Titanic filming 'fell foul of cuts'
The new show about the ill-fated maiden voyage of the Titanic was almost filmed in Belfast - the city where the ship was built - but the plan fell foul of Government cuts.
The ITV1 show's producer Nigel Stafford-Clark said he was "very keen" to make it in Northern Ireland after initially looking at filming in Dublin.
Speaking at a press conference in London ahead of the launch of the show, he said: "It just seemed absolutely right that we should do it in Belfast and not only that but the Paint Hall, which is the main Belfast film studio, is in fact the old paint hall of Harland and Wolff where Titanic was built.
"It's not the actual one that existed back in 1912 but it just felt like a real coming home and that nearly worked out but unfortunately in order to do it there we needed quite a sizeable grant to offset the tax deal that we would be getting in the Republic and we were, as so many people have been, a victim of the Government cuts.
"They just couldn't in the end.
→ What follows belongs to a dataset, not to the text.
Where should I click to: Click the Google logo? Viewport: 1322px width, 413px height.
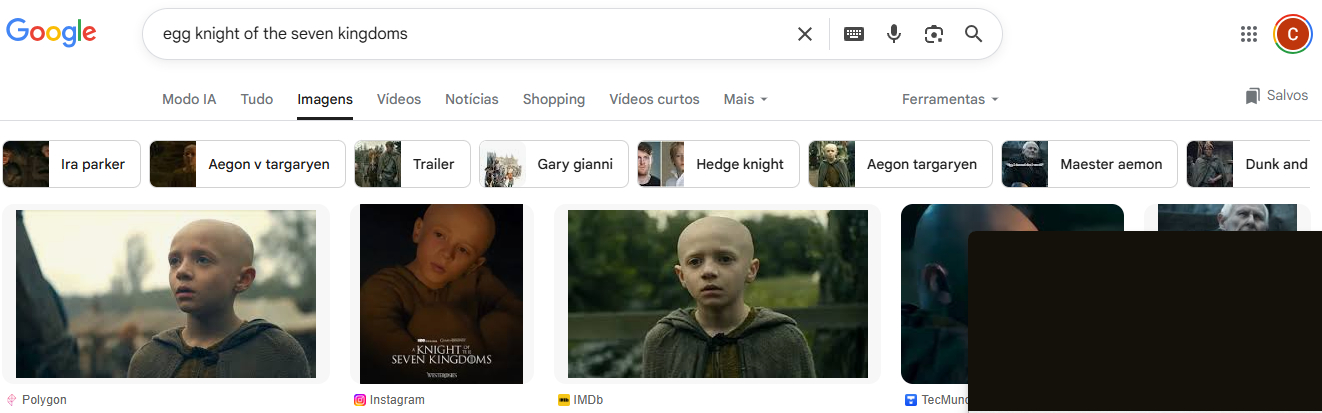(x=51, y=32)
They offered us the money which was great but couldn't deliver it because they were told, or the grant-giving body in Northern Ireland was told, that their budget wasn't going to be set when it normally would be because obviously the Government had to go through all the various funding bodies and make sure that they could cover them with the cutbacks and we couldn't afford to wait.
"We were getting dangerously close to having to shoot so we had to look around for somewhere else and that's when we hit on Hungary."
The show has kept some Northern Irish links with some scenes set in the famous shipyard and characters including the yard's chairman, Lord Pirrie, among the characters brought to life in the show.